20年11月の欧州全域(EU+EFTA+UK全30カ国)の新車(乗用車)販売台数は104万7409台。前年同月比は13.5%減と、2カ月連続で前年実績を下回った。
5大主要国は、すべて前年割れ。
ドイツは29万150台を売り上げたものの、前年同月比は3%減。
イタリアは13万8405台、同8.3%減。
フランスは、同27%減の12万6047台と、4カ月連続で前年実績を下回った。
英国は11万3781台にとどまり、同27.4%減。
スペインは同18.7%減の7万5708台と、4カ月連続で前年実績を下回った。
主要9社の販売実績を見てみよう。
26カ月連続で首位に立ったのは、VWグループ(アウディ、セアト、シュコダなどを含む)。販売台数は 26万9235台。前年同月比は14.1%減だった。ゴルフは2万4784台を販売して車名別ランキング1位だった。
2位はグループPSA。前年同月比12%減の15万2213台。
3位はルノー・グループ(ダチアを含む)。販売台数は10万4442台。同14.2%減。上位3グループは、VWのID3、プジョーe-2008、ルノー・ゾエなどの商品力の高いEVをラインアップしている。

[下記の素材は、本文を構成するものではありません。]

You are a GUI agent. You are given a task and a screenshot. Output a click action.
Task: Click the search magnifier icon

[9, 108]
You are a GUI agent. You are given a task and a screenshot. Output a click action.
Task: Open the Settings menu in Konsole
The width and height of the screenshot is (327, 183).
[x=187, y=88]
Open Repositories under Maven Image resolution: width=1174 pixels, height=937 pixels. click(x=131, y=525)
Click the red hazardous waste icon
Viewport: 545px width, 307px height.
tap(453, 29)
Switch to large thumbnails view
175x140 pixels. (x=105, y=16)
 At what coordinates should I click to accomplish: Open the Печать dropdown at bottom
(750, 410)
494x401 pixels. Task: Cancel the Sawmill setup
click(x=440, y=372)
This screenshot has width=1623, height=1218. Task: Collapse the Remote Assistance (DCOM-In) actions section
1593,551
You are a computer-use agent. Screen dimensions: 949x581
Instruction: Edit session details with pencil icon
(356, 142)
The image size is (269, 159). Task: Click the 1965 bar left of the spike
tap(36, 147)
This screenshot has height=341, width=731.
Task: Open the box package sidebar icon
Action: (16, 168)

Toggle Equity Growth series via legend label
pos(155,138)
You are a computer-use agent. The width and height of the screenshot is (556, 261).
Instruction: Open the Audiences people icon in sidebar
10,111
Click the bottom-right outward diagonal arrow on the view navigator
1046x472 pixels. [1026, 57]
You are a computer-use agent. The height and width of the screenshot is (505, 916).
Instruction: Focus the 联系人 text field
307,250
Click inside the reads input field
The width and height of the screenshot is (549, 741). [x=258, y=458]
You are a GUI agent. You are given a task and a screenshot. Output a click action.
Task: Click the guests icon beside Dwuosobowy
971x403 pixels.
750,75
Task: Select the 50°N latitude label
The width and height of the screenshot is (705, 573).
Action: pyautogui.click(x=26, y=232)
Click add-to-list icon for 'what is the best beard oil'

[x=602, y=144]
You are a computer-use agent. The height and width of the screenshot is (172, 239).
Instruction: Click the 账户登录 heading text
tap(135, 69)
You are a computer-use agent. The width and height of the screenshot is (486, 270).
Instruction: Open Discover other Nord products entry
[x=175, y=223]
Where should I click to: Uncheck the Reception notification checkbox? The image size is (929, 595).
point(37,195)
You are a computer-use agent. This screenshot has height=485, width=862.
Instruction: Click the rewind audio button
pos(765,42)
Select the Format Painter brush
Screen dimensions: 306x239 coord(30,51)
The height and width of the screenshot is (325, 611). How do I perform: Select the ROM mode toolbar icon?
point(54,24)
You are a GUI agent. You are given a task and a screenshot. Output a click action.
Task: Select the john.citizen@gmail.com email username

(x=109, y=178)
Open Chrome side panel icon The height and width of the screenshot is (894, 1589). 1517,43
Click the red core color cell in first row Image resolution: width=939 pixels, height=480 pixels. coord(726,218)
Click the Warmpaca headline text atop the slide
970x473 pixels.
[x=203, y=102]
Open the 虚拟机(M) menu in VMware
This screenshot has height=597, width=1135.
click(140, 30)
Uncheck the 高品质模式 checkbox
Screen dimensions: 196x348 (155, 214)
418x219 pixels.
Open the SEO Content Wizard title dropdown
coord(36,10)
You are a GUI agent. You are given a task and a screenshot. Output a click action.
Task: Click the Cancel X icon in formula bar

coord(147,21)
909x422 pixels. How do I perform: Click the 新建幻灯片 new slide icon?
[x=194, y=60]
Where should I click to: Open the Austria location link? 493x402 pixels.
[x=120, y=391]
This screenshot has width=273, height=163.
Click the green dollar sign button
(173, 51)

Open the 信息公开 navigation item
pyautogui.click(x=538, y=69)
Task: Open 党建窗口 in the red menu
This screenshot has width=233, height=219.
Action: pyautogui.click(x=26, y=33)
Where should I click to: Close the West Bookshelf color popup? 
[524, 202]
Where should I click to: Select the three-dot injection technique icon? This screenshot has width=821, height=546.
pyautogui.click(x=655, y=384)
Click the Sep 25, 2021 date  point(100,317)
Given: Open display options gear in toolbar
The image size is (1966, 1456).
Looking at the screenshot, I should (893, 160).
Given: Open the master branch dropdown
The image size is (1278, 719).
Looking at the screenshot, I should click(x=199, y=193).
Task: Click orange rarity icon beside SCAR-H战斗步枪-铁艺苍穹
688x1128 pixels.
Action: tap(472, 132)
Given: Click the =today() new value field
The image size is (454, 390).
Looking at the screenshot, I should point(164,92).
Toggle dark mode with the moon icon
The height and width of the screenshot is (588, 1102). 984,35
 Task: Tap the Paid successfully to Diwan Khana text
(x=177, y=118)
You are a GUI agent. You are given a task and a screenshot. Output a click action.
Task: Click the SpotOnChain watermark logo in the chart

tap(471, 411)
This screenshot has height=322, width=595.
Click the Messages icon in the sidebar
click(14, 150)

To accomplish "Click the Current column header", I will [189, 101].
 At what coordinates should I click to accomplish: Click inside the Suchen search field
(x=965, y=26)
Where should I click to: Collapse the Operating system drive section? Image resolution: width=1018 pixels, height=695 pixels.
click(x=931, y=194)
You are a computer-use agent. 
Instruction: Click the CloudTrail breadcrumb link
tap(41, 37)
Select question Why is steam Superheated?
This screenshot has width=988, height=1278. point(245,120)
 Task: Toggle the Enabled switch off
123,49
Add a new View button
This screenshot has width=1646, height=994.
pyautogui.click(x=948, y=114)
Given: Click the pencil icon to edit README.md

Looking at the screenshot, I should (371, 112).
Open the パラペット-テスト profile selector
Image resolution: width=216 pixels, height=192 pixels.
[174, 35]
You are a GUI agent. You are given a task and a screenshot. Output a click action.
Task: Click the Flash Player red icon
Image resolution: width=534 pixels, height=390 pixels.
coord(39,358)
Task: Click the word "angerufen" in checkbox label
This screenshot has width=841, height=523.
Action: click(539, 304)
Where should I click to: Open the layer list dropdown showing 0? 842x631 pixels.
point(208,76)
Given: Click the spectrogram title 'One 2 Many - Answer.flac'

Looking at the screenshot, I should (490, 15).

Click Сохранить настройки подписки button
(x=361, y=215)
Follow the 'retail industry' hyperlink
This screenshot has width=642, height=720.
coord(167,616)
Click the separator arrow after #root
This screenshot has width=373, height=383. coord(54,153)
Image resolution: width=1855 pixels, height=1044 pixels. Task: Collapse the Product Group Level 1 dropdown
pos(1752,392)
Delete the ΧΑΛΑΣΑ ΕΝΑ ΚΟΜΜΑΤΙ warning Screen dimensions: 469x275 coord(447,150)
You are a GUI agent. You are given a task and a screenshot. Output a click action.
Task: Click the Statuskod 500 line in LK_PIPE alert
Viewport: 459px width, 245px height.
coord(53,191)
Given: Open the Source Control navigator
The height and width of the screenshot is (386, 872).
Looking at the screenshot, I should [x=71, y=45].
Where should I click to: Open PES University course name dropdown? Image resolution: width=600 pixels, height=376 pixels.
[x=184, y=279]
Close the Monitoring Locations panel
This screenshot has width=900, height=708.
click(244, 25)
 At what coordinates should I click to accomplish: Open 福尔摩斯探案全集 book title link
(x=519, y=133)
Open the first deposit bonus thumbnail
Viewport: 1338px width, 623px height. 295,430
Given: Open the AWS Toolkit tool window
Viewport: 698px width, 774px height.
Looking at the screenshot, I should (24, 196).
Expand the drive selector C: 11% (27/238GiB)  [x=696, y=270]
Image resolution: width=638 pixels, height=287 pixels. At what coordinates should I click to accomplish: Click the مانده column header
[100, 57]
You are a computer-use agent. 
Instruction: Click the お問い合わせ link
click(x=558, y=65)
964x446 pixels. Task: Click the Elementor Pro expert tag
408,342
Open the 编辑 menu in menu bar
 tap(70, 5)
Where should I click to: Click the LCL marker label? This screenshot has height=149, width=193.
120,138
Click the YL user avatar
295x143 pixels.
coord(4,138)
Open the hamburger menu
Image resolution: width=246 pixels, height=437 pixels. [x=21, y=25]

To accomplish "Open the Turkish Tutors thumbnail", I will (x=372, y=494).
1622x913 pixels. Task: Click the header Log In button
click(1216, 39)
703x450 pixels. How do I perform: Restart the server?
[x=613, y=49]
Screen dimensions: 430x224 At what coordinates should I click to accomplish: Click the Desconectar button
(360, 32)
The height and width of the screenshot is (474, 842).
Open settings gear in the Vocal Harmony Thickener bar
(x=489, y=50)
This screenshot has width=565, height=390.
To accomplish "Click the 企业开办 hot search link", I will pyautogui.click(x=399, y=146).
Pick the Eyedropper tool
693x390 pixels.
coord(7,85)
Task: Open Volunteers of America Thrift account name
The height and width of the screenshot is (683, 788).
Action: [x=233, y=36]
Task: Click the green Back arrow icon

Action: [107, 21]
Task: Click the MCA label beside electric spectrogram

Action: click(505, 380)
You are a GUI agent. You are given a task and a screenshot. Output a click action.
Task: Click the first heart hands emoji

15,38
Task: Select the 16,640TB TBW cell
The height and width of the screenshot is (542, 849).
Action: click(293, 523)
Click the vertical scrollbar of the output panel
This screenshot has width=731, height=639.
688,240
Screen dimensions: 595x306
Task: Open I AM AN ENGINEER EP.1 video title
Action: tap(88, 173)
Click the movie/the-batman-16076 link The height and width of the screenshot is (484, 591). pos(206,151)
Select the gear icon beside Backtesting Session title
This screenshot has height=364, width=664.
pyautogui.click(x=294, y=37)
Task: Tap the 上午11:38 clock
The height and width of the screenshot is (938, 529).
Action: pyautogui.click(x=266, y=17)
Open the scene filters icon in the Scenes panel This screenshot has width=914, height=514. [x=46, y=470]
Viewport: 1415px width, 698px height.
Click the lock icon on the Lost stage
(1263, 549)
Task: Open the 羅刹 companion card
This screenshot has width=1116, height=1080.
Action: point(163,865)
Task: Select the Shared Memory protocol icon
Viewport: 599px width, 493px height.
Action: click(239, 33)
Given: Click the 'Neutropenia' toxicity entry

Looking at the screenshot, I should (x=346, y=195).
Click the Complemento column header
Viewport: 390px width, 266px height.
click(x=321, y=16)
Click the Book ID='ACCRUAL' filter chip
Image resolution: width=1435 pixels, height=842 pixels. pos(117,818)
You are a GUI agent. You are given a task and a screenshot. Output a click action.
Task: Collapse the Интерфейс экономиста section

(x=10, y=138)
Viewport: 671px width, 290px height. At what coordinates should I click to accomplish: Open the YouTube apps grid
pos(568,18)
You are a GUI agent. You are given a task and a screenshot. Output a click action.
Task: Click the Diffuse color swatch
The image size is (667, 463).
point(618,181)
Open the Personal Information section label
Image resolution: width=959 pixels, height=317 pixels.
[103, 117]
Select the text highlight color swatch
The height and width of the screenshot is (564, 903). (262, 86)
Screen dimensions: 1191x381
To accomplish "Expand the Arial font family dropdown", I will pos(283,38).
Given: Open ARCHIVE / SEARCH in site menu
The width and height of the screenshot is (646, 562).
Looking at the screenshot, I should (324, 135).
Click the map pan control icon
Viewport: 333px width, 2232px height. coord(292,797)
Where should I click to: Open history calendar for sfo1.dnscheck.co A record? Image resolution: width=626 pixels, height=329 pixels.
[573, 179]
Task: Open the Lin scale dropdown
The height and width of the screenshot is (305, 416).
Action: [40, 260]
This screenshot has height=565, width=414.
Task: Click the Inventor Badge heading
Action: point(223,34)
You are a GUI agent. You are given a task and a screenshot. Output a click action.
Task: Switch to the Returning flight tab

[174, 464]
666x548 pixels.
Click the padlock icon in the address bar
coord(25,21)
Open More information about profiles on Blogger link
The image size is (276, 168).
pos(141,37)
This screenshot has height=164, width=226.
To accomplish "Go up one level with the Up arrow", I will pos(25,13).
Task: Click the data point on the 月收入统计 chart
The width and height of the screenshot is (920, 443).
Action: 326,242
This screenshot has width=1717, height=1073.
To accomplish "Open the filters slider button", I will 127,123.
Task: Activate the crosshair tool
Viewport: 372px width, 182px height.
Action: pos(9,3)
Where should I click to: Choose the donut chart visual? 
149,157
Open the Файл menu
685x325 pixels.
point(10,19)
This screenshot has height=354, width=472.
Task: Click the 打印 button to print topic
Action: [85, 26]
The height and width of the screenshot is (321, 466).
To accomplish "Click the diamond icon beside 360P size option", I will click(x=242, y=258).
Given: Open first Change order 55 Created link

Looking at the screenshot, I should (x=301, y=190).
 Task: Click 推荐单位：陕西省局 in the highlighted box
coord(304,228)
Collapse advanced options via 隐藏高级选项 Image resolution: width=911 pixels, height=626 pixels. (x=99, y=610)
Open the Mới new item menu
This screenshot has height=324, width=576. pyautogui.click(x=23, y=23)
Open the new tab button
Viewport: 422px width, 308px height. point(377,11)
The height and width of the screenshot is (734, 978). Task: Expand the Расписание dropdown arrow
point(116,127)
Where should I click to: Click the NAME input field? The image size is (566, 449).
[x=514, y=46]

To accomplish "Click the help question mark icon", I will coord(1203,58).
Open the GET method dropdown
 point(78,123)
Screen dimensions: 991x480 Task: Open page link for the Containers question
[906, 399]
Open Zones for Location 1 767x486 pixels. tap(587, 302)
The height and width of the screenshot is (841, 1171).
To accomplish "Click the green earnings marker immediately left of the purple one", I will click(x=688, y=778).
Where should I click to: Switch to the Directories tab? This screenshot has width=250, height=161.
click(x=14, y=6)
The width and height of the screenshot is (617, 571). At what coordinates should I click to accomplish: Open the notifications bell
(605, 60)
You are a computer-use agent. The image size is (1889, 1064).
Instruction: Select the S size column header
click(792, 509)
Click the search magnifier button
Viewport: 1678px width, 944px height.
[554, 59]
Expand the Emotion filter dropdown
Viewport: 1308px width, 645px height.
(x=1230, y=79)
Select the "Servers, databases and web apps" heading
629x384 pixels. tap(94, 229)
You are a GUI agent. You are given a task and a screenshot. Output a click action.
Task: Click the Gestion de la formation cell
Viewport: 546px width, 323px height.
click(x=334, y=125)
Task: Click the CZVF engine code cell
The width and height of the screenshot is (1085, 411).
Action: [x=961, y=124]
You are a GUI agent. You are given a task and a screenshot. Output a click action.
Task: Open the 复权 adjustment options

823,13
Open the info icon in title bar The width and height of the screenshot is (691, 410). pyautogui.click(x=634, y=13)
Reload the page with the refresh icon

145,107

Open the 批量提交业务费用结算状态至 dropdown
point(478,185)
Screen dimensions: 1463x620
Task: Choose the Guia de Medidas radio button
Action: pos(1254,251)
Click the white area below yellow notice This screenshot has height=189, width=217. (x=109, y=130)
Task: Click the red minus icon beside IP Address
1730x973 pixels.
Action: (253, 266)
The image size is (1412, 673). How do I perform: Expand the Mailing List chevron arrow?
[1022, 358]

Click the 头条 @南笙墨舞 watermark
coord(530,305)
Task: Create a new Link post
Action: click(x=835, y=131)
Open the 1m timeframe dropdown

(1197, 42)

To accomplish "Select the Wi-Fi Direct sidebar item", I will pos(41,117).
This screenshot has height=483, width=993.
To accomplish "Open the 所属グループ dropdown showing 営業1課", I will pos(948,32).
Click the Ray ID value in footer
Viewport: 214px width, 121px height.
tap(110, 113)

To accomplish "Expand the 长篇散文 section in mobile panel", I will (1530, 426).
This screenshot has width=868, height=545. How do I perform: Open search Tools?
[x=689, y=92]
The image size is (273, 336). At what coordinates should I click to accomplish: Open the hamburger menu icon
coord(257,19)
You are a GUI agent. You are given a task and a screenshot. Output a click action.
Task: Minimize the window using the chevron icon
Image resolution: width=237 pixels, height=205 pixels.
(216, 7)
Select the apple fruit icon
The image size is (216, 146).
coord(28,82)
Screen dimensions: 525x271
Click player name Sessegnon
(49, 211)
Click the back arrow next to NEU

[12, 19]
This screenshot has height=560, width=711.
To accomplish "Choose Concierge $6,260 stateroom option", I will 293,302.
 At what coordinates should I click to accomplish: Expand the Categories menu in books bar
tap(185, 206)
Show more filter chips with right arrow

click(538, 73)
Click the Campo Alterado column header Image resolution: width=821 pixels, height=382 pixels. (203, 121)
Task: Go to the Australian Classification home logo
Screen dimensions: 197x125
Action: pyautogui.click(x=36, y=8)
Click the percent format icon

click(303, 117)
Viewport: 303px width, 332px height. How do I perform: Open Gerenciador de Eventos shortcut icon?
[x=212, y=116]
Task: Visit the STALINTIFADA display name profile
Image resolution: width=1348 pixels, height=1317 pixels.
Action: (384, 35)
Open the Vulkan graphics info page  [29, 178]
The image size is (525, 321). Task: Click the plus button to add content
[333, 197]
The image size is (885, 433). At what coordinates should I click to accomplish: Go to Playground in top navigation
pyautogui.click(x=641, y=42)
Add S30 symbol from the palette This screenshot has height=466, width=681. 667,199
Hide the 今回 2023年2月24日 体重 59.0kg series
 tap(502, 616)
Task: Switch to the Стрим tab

4位はBMWグループ(MINIを含む)。7万9178台を販売し、同8%減。
5位はダイムラー(メルセデス・ベンツとスマート)。7万4261台を販売し、同15.5%減。
6位はヒュンダイ・グループの6万5943台、同20.1%減。
7位は、FCA(フィアット・クライスラー・オートモービルズ)グループ(ランチアやアルファロメオを含む)で、販売台数は6万5091台、同4%減。
8位は、トヨタ・グループ(レクサスを含む)。販売台数は6万586台、同1.9%減。ヤリスは1万9397台を販売して車名別ランキング2位に入った(JATO調べ)。
9位はフォードの5万6109台、同23.8%減だった。
トヨタ以外の日本メーカーは、日産が2万3324台、同12%減。マツダは同38.1%減の1万4076台。三菱は同37.8%減の6966台。ホンダは5430台で、同35.8%減と振るわない。
欧州の20年1~11月は1074万6293台にとどまった。前年同期比は26.1%減、台数にすると380万台程度減少した計算になる。欧州は昨年、クリスマス休暇を前に新型コロナウイルス感染防止を強化するために、人々の移動を厳しく制限した。こうした動きが新車販売に影響を与えることは必至だ。